▶ _YOUR ASSIGNMENT_
Starting at the line that contains "Instruction: Open the", reproduce only the lines through the end of the data, exactly, including both the first and the last; skip the pictures.

■ ■ ■ ■

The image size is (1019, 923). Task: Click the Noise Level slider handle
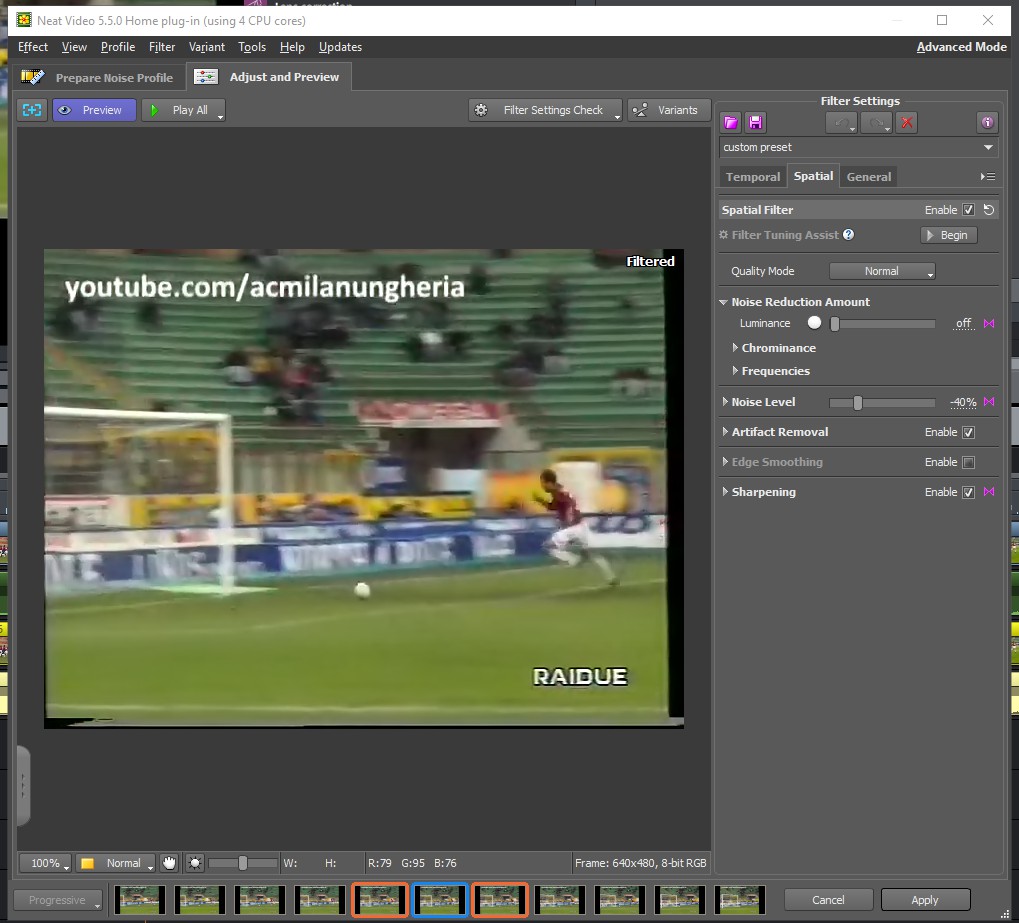[858, 402]
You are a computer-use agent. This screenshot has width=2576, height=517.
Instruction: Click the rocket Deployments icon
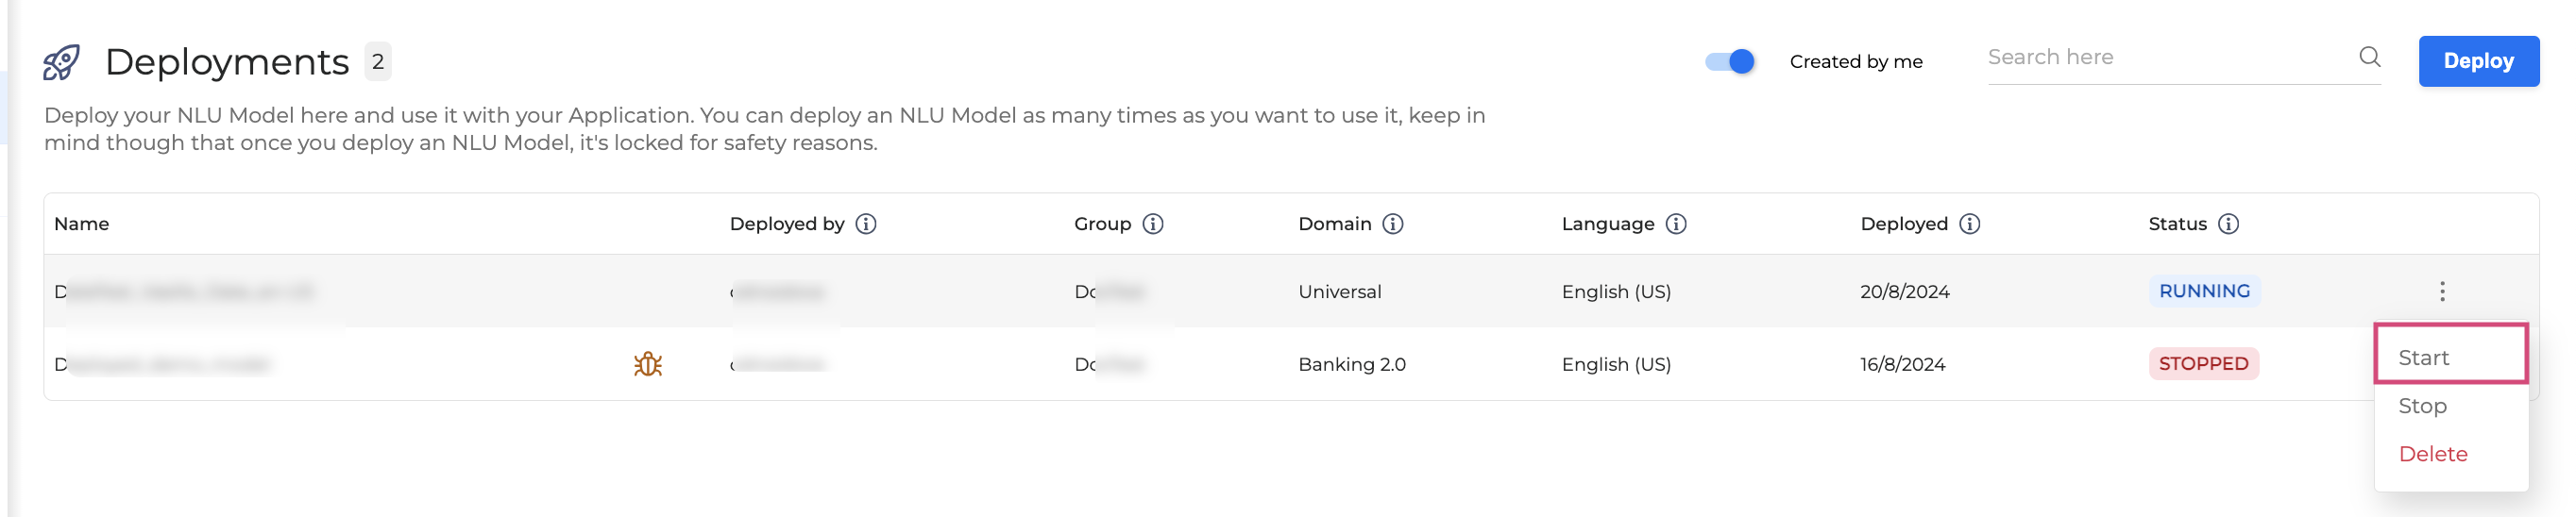click(61, 62)
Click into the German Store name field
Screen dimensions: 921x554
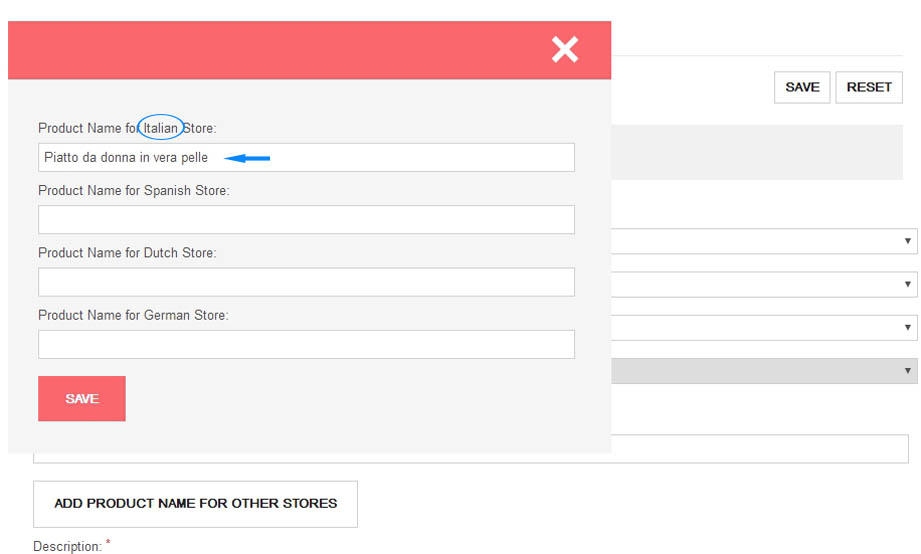306,344
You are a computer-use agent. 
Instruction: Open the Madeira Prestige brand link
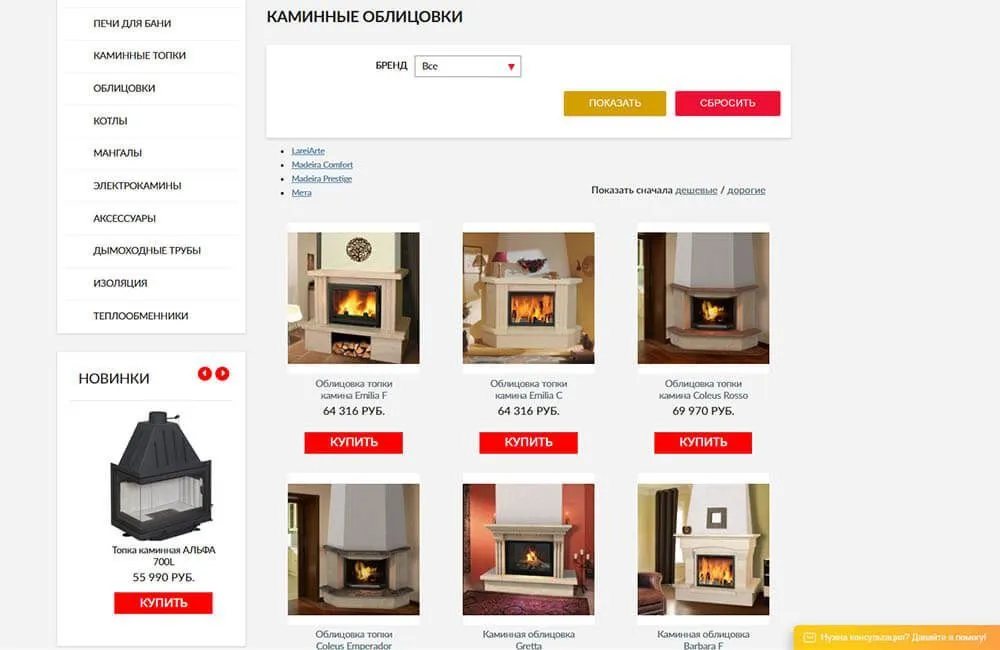coord(321,179)
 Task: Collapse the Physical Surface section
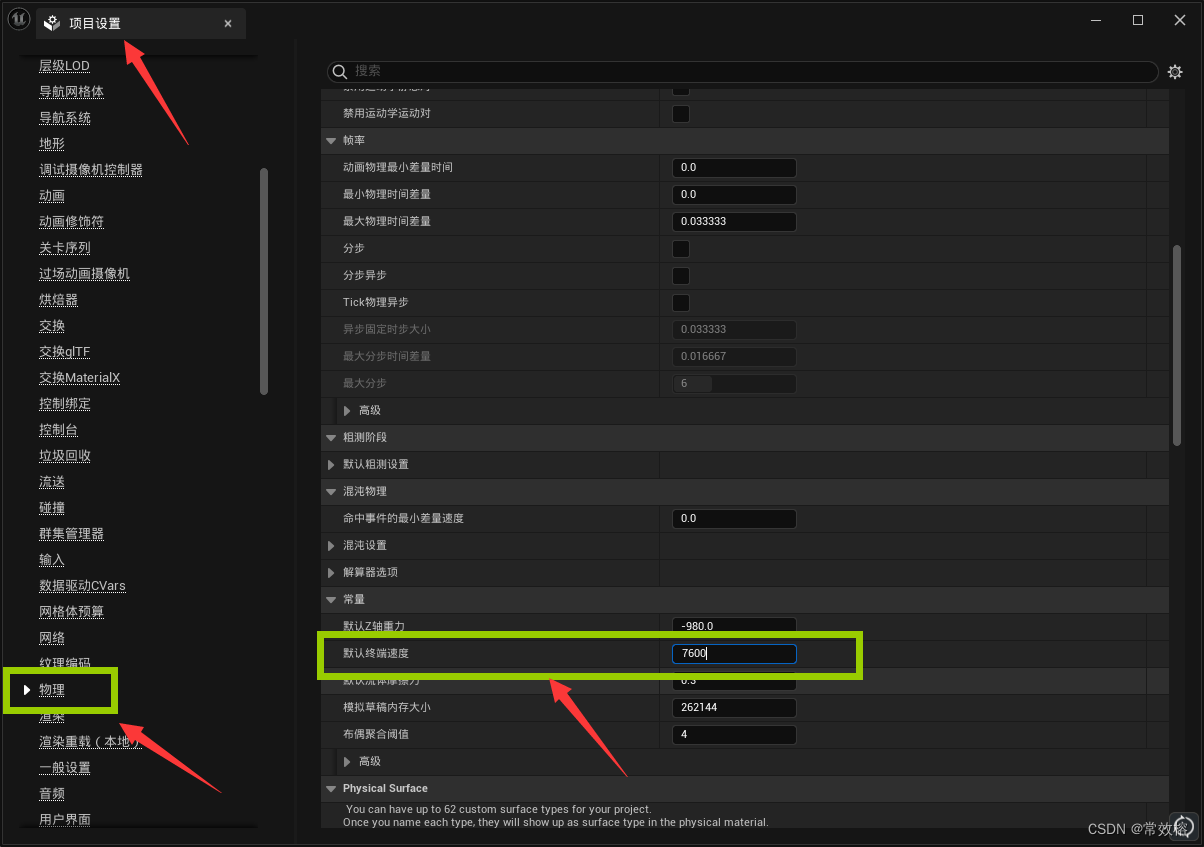tap(331, 788)
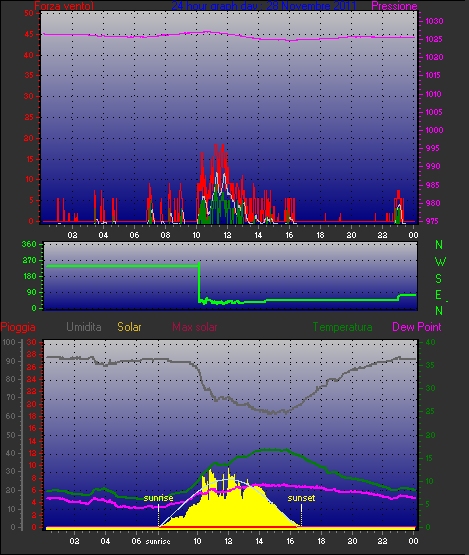This screenshot has width=469, height=555.
Task: Select the Umidita legend label
Action: point(84,327)
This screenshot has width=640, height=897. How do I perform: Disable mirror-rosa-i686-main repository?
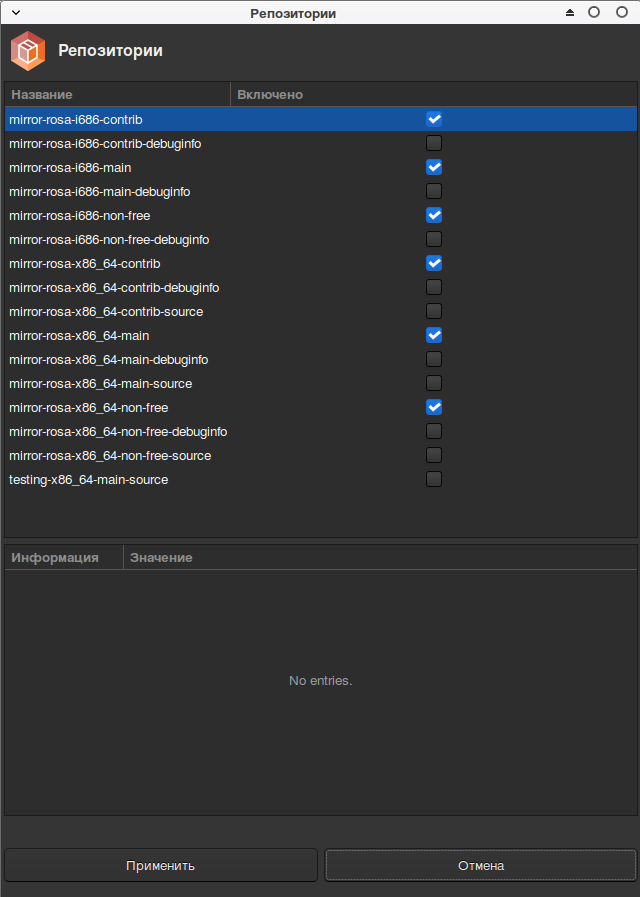(x=434, y=167)
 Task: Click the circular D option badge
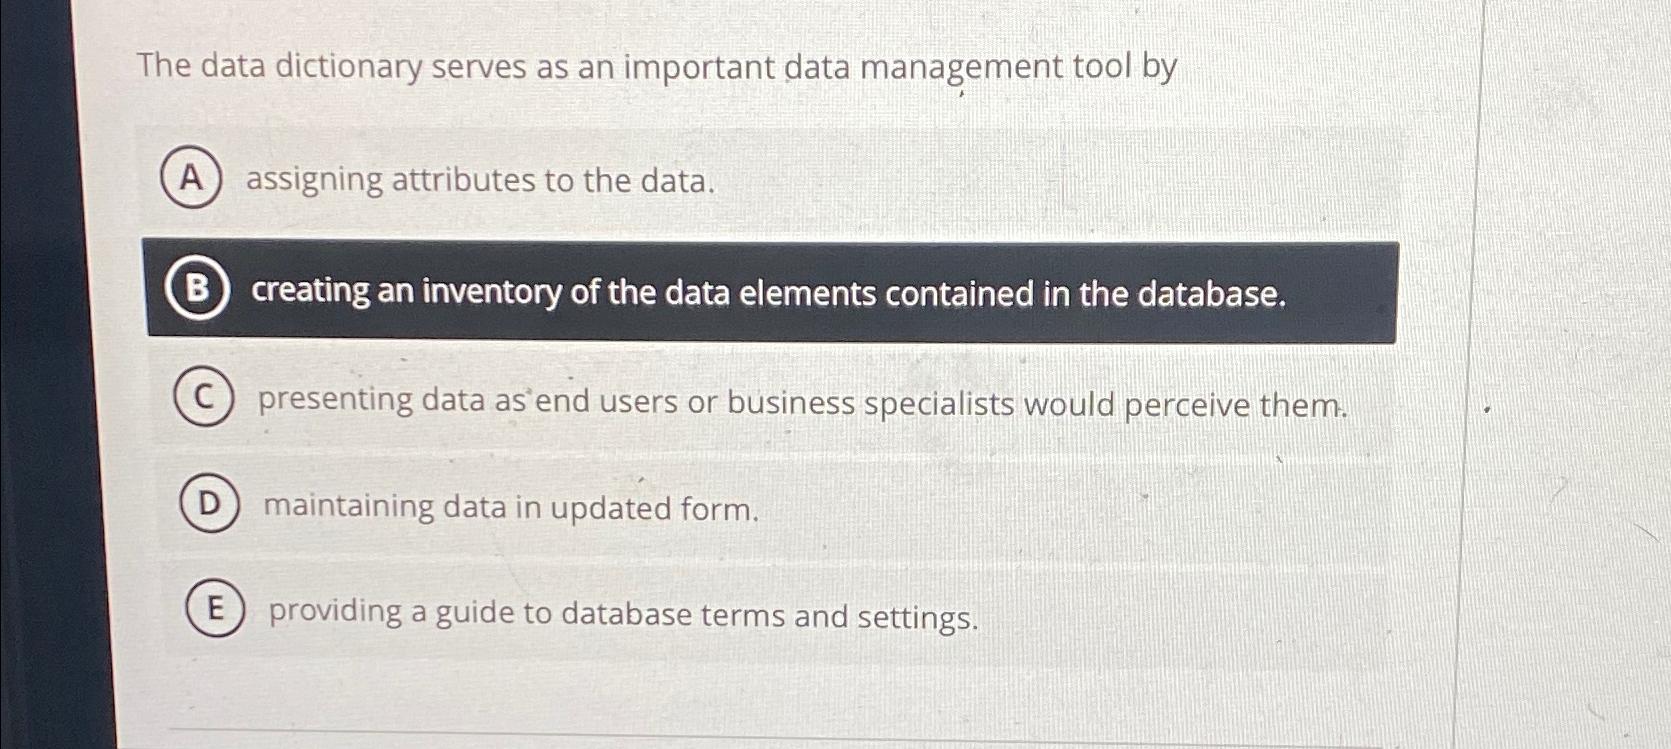(x=211, y=506)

■ ■ ■ ■

▶ _OUTPUT BELOW_
Instruction: Open the Madeira Prestige brand link
coord(321,179)
 Task: Collapse the Physical Surface section
tap(331, 788)
This screenshot has width=469, height=555.
Task: Select the Umidita legend label
Action: point(84,327)
This screenshot has width=640, height=897. How do I perform: Disable mirror-rosa-i686-main repository?
(x=434, y=167)
 Task: Click the circular D option badge
(x=211, y=506)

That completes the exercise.